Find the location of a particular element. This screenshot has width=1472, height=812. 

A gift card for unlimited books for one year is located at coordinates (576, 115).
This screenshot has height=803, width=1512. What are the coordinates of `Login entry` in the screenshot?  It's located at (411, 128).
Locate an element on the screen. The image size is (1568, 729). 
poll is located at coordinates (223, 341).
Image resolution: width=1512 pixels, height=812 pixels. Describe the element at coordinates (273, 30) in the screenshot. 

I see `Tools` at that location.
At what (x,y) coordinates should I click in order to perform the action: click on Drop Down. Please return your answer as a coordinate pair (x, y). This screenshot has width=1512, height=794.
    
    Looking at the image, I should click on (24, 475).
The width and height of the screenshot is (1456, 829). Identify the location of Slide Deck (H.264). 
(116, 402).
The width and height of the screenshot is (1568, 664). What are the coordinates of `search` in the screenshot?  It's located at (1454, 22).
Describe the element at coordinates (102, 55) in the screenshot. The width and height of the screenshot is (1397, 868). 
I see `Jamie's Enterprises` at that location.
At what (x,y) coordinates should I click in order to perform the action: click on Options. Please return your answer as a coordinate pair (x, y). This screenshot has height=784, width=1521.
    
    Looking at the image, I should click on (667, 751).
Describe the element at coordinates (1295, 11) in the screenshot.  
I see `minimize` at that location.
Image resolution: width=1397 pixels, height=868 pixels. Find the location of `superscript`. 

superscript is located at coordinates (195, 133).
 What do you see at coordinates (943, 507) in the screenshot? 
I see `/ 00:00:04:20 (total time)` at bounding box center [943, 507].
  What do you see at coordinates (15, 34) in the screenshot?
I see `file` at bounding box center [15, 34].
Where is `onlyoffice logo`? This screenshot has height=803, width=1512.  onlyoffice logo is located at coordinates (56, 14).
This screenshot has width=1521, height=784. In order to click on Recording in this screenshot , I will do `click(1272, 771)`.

^^^^

**Description of the task**
Could you retype, without any changes, every line from the one containing "coordinates (56, 14)." up to and including the final line?

**Solution for this exercise**
Where is `onlyoffice logo`? This screenshot has height=803, width=1512.  onlyoffice logo is located at coordinates (56, 14).
This screenshot has width=1521, height=784. In order to click on Recording in this screenshot , I will do `click(1272, 771)`.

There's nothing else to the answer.